The application cannot read sign language and turn it into word or text, so it only serves as a one-way communication. Additionally, the user cannot sign to the app and receive an English translation in any form, as English is still in the beta edition.

=== Kinect Sign Language Translator ===
Since 2012, researchers from the Chinese Academy of Sciences and specialists of deaf education from Beijing Union University in China have been collaborating with Microsoft Research Asian team to create Kinect Sign Language Translator. The translator consists of two modes: translator mode and communication mode. The translator mode is capable of translating single words from sign into written words and vice versa. The communication mode can translate full sentences and the conversation can be automatically translated with the use of the 3D avatar. The translator mode can also detect the postures and hand shapes of a signer as well as the movement trajectory using the technologies of machine learning, pattern recognition, and computer vision. The device also allows for reciprocal communication because the speech recognition technology allows the spoken language to be translated into the sign language and the 3D modeling avatar can sign back to the deaf people.

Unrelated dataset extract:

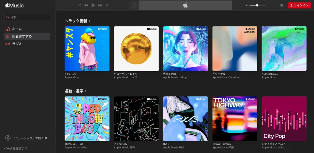Toggle shuffle playback mode
Image resolution: width=314 pixels, height=153 pixels.
point(79,5)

The original project was started in China based on translating Chinese Sign Language. In 2013, the project was presented at Microsoft Research Faculty Summit and Microsoft company meeting. Currently, this project is also being worked by researchers in the United States to implement American Sign Language translation. As of now, the device is still a prototype, and the accuracy of translation in the communication mode is still not perfect.

=== SignAll ===
SignAll is an automatic sign language translation system provided by Dolphio Technologies in Hungary. The team is "pioneering the first automated sign language translation solution, based on computer vision and natural language processing (NLP), to enable everyday communication between individuals with hearing who use spoken English and deaf or hard of hearing individuals who use ASL." The system of SignAll uses Kinect from Microsoft and other web cameras with depth sensors connected to a computer. The computer vision technology can recognize the handshape and the movement of a signer, and the system of natural language processing converts the collected data from computer vision into a simple English phrase. The developer of the device is deaf and the rest of the project team consists of many engineers and linguist specialists from deaf and hearing communities. The technology has the capability of incorporating all five parameters of ASL, which help the device accurately interpret the signer. SignAll has been endorsed by many companies including Deloitte and LT-innovate and has created partnerships with Microsoft Bizspark and Hungary's Renewal. This technology is currently being used at Fort Bend Christian Academy in Sugar Land, Texas and at Sam Houston State University.

=== MotionSavvy ===
MotionSavvy was the first sign language to voice system. The device was created in 2012 by a group from Rochester Institute of Technology / National Technical Institute for the Deaf and "emerged from the Leap Motion accelerator AXLR8R." The team used a tablet case that leverages the power of the Leap Motion controller. The entire six person team was created by deaf students from the schools deaf-education branch. The device is currently one of only two reciprocal communication devices solely for American Sign Language. It allows deaf individuals to sign to the device which is then interpreted or vice versa, taking spoken English and interpreting that into American Sign Language. The device is shipping for $198. Some other features include the ability to interact, live time feedback, sign builder, and crowdsign.

The device has been reviewed by everyone from technology magazines to Time. Wired said, "It wasn't hard to see just how transformative a technology like [UNI] could be" and that "[UNI] struck me as sort of magical."Katy Steinmetz at TIME said, "This technology could change the way deaf people live." Sean Buckley at Engadget mentioned, "UNI could become an incredible communication tool."